On Tuesday, a pair of John Deere combines worked their way through a field of wheat planted by the Kirk Brown farm of Russell. The combines in the field a little more than a mile east of Dorrance were transferring the golden kernels first into a grain cart and then into a pair of waiting semis.
Yields have been strong enough to keep the truck drivers busy.
“Doing good,” driver Terry Schmeidler, Walker, said of the wheat as he uncovered the hopper on his truck just prior to pulling onto the scale at the United Ag elevator in Dorrance. “Right at 63.”
As in 63 bushels per acre, he said, a good crop in almost anyone’s book — again thanks to the rains earlier this year.

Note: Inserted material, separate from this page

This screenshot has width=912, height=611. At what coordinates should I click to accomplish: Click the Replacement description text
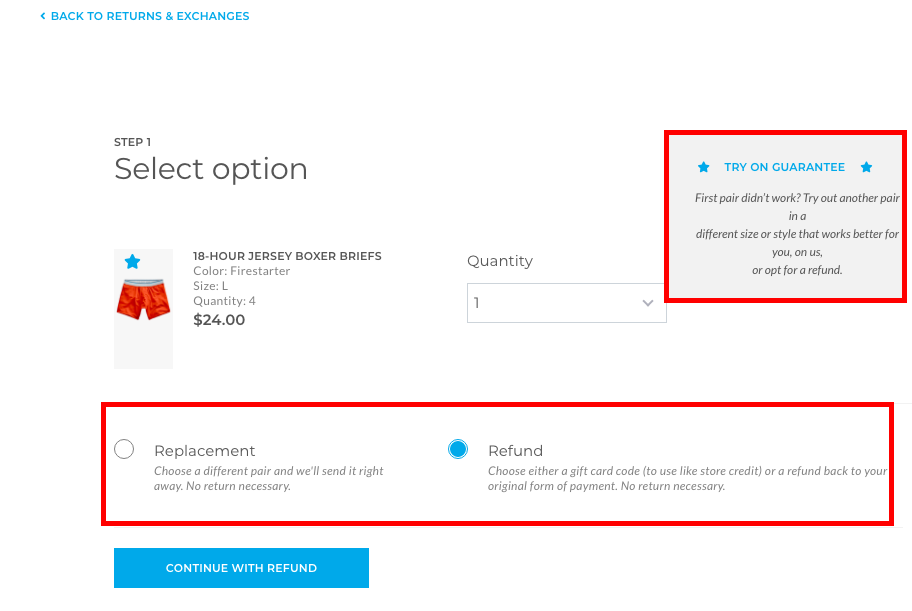pos(269,478)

That was the readout on the combine, he said, which normally fluctuates as operators make their way through a field of wheat.
The Kansas wheat harvest is spreading like wildfire in the summer’s heat and has made its way west of Hays. Some farmers now are wrapping up in south-central Kansas.
For the most part, the Kansas Wheat Commission — in its brief daily harvest reports — said yields have been running better than most farmers were expecting.